__Work request__: Every line in the records below with the string "agent" needs to be copied out.

__Working data__:
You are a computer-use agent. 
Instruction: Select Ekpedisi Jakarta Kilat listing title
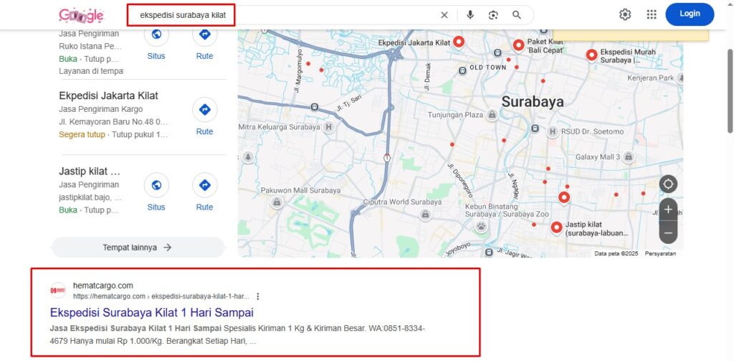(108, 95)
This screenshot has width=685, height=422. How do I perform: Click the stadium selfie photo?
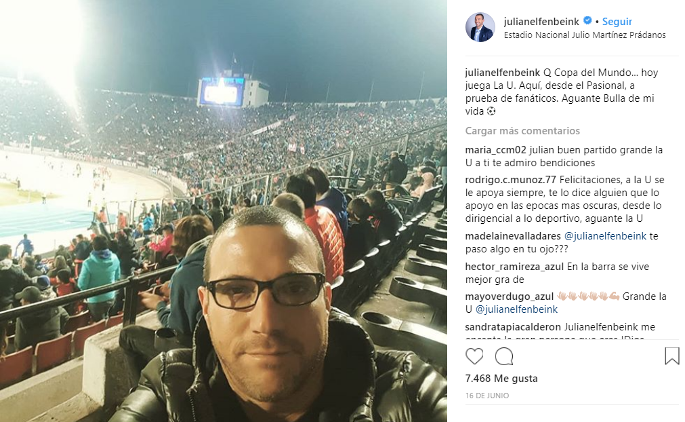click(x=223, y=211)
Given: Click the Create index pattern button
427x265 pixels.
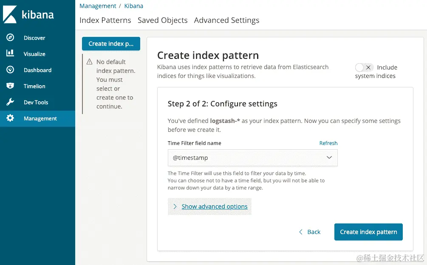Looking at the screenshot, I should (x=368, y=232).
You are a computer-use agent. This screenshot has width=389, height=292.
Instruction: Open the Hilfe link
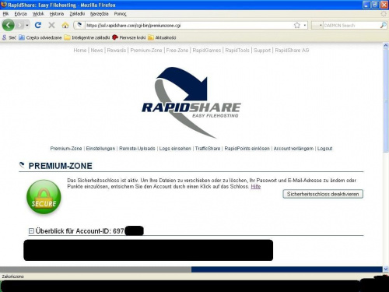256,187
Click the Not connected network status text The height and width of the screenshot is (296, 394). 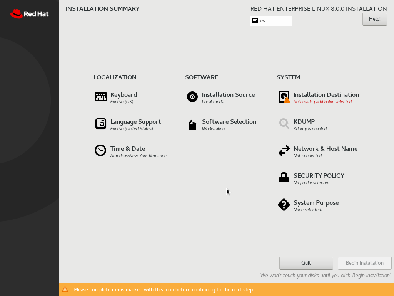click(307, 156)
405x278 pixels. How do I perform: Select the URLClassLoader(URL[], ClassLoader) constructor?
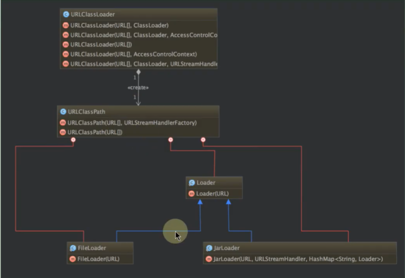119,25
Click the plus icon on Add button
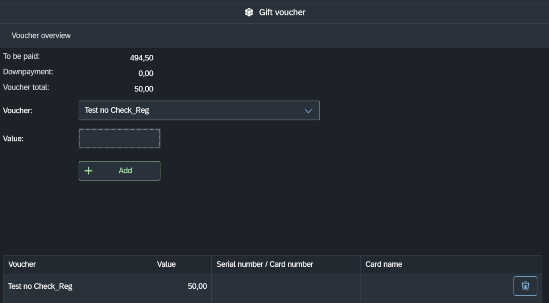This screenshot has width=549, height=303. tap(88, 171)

...

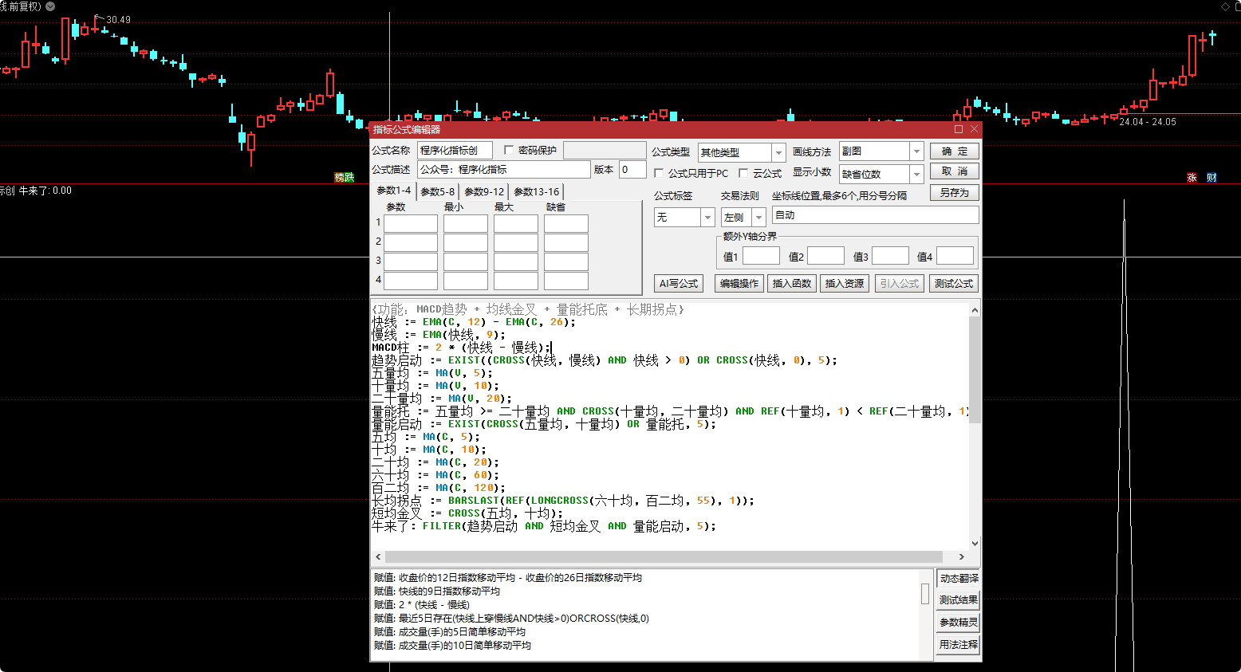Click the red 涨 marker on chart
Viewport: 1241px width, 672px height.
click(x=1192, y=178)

__Written solution__:
You are a computer-use agent. 
You are a computer-use agent. This screenshot has width=389, height=292.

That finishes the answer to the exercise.